When I was younger, trips to Kihei (the South side of the island of Maui) meant we were doing one of the following three things: going hula practice and/or performance, heading to the beach, or hanging with the Youngs (close family friends). It also meant that there was a good chance mom was picking up Akeka's ribs for dinner, which made hula practice way more enticing than it would have been. If you've never had or heard of Akeka's ribs, I'm in shock but let me tell you about them. They are the most addicting kalbi short ribs on the planet and I think it has something to do with their sweetness. They're pretty darn sweet. And garlicky, and gingery, and straight up delicious. They also remind me of my childhood and boy do I feel lucky about that. However, Azeka's is no longer around (they closed a few years back) and since they never shared their secret family recipe, I've been craving Azeka's ribs for a while now. Which is why, I finally broke down and made some for myself. 

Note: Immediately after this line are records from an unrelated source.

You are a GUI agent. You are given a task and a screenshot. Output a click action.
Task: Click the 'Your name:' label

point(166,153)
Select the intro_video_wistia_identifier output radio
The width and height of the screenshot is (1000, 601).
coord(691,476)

These ribs are not as sweet as the Azeka's ribs of my childhood were, but that doesn't mean they aren't good. I think they're the perfect amount of sweetness for me, but obviously, feel free to add or cut the amount of sugar as you see fit. I strongly recommend you grill or bbq these ribs--they're best with a little char. I also suggest you resist the urge to cut the marinating time. Trust me when I say that you want your meat to soak up all that good sauce :D. Also, these ribs are cross-cut, flanken style ribs not baby back ribs or traditional American short ribs. If you're having trouble finding them, you can tell your butcher you're looking for flanken cut or Korean cut short ribs and s/he should know what you're talking about. The only other thing I can think to add is that these ribs demand hot, white rice. They just need it! Feel free to serve it up with a green salad or even a potato/mac salad, but whatever you do, don't forget the rice!! Thanks for reading along with the first installment of Local Provisions. <3


Adapted from Food52
Serves 6, recipe can be halved


  • 6 lbs. beef short ribs, 1/2-inch thick flanken cut
  • 2 c. Aloha Shoyu (soy sauce)
  • 1 1/2 c. water
  • 3 1/2 c. dark brown sugar
  • 1/2 c. rice wine vinegar
  • 1 Tbsp. toasted sesame oil
  • 1 Tbsp. fish sauce
  • 4-inch piece fresh ginger root, finely grated
  • 5 cloves fresh garlic, finely grated
  • Toasted white sesame seeds, for garnish
  • Sliced scallions, for garnish


  • Microplane grater
  • Medium mixing bowl
  • Whisk
  • 3 gallon-sized Ziploc bags
  • Grill & tongs


  1. In a medium mixing bowl, whisk together all the ingredients, except the ribs.
  2. Divide the short ribs into three gallon-sized Ziploc bags and then pour 1/3 of the marinade into each bag. Refrigerate for 24 hours, turning the bags at least 3 times during the 24-hour marinating period.
  3. Heat grill to medium and cook ribs for 4-5 minutes on each side. Sprinkle with toasted white sesame seeds. 
  4. Serve with hot white rice and sliced scallions and enjoy!